How High-Performing Networks Solve Publisher Payments
AdTech remains one of the most critical enablers for internet commerce and digital media. But if you’re an ad or affiliate network and not profitable in this market, there might be immediate issues that are affecting scalability.
Top Network Obstacles Prime examples of issues that are affecting scalability are:
• Low Publisher Demand & Monetization
• High Operational Costs
• Fraud that is Affecting Results & Network Viability
• Cash Flow that is Handicapping the Ability to Execute
• Visibility that is not Timely or Clear At the heart of these challenges is your publisher payment strategy, which affects the entire network operation.
• Successful, high-performing networks are dealing with the above challenges and actively removing payments as an obstacle to future success.
Enhancing Global Publisher Relations AdTech has gone beyond basic impressions or “click” advertising. Today, just about every form of digital content is ripe for monetization. These varied opportunities complicate ad partner relationships as publishers look to diversify their content avenues to maximize their monetization potential.
Without reliable publishers, networks reduce their ability to deliver quality inventory to their advertisers. Negative publisher relationships can affect a network’s reputation and ability to continue attracting viable partners. The challenge is even greater with global publishers since they often get less attention.
Failing here, in the ever-competitive advertising world, leads to degradation in network quality, decreasing demand, and declining sales. The publisher relationship revolves around the network’s effectiveness at publisher payments. Publishers continually join new networks in hopes of increasing their revenue opportunities—they’re looking for stability and a reliable income. Publishers want to be paid accurately, on time, with transparent visibility, and in their preferred payment method.
Mitigating Risk & Fraud
Digital advertising can be a virtual haven for fraud.
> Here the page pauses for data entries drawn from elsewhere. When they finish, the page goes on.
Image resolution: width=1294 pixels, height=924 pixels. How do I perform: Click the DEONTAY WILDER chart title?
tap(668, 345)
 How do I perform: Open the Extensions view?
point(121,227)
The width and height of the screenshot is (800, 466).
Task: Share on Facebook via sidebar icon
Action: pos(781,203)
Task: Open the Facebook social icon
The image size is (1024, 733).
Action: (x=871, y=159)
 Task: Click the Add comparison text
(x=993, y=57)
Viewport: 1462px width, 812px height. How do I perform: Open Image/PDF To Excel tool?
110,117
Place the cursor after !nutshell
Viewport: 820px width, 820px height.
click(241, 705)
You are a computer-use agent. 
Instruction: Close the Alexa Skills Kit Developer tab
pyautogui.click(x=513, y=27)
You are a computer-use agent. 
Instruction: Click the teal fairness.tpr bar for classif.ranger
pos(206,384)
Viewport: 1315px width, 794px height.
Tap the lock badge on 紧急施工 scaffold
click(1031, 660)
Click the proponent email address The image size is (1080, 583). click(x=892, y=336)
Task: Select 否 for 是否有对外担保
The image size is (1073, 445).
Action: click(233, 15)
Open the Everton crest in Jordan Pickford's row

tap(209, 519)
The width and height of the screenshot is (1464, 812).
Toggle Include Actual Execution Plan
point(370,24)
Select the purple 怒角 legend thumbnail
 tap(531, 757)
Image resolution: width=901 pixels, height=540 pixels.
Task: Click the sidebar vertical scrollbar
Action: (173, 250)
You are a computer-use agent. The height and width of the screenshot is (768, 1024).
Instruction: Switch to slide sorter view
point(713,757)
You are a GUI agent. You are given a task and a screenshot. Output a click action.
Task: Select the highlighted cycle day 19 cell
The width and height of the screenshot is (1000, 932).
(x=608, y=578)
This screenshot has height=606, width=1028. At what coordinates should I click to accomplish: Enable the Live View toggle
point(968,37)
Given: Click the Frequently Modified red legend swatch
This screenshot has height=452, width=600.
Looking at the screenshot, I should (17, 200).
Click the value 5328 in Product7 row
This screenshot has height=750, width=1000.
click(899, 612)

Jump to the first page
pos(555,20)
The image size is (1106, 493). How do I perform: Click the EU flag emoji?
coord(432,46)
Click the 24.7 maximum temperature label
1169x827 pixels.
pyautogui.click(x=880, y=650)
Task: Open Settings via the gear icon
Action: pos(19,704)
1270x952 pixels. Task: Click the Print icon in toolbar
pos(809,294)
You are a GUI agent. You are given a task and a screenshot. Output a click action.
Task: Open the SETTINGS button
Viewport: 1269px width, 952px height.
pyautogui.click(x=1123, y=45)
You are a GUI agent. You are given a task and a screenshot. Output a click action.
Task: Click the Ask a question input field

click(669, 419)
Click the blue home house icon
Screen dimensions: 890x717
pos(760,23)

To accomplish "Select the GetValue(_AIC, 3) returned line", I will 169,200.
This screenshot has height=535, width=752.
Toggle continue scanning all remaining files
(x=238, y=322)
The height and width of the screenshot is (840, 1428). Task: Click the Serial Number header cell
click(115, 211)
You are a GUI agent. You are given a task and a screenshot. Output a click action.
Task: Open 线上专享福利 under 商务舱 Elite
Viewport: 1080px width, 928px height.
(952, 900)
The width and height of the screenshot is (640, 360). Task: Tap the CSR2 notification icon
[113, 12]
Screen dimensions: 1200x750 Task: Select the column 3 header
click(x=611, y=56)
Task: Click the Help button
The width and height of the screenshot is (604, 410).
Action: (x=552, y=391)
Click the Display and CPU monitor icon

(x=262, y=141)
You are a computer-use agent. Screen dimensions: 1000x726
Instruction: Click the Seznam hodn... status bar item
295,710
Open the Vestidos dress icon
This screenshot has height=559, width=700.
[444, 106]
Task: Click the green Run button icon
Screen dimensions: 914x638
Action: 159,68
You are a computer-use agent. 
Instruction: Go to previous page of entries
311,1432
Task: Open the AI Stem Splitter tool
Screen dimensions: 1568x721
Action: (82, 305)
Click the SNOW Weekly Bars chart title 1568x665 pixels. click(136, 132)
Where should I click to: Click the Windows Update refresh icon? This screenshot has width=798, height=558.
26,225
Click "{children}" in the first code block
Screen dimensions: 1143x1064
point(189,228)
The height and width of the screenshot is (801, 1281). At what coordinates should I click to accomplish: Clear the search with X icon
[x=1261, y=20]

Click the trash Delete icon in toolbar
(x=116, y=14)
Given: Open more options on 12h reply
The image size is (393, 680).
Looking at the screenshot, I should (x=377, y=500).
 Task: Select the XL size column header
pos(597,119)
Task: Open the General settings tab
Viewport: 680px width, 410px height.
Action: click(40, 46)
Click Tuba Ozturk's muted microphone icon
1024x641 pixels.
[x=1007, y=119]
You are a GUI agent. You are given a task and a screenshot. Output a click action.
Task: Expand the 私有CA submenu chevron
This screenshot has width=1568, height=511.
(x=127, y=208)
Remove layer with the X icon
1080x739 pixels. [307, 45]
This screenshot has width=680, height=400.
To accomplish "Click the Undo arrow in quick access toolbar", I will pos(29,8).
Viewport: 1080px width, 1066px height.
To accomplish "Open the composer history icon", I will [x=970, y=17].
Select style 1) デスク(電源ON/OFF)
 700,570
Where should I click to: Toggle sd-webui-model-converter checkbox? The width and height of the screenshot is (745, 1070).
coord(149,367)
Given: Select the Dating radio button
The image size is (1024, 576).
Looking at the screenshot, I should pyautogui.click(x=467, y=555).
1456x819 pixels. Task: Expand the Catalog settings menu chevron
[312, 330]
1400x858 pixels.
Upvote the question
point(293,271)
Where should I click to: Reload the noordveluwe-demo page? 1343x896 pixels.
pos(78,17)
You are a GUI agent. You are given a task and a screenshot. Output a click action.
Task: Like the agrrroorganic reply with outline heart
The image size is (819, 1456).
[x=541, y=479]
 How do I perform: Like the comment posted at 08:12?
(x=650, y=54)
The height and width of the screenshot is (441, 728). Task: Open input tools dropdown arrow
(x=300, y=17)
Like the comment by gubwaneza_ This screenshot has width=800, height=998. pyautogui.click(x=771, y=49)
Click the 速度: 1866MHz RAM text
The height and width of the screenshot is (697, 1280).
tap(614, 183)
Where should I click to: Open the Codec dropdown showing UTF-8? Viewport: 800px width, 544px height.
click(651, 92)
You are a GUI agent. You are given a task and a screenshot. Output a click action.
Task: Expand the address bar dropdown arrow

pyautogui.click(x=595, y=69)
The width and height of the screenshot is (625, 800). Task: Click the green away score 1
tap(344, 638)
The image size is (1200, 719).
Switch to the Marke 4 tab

In a world where impressions and clicks measure how publishers are paid, it’s very enticing for unscrupulous entities to take advantage of the technology and cheat digital media networks.
Cheating publishers may utilize bots, click farms, or other mechanisms designed to increase their impression and click rates. To mask themselves from suspicion, these swindlers often sign up as multiple publishers with different names and email addresses. Since ad networks may employ thousands of publisher partners of varying levels across the globe and may onboard hundreds more at a time, it is an arduous, manual effort to validate each one.
Payment methods themselves also pose a risk as some are significantly more susceptible to fraud. Beyond employing risk detection at the point of payment, proper onboarding of payees can substantially reduce fraud
Accounts Payable Automation: The Key to Network Success
With payments automation in place, networks can centralize payment processes across different banks, payment methods, countries, and entities. Instantly reconciled and normalized payment reporting allows them to quickly discern how these payments breakdown by country, vendor, currency, and payment method. For networks, this information can help identify greater market opportunities, deepen relationships with high-performing publishers and affiliates, and identify ways to reduce additional friction. And for finance teams, it is simply a better path toward closing your books faster and with greater accuracy.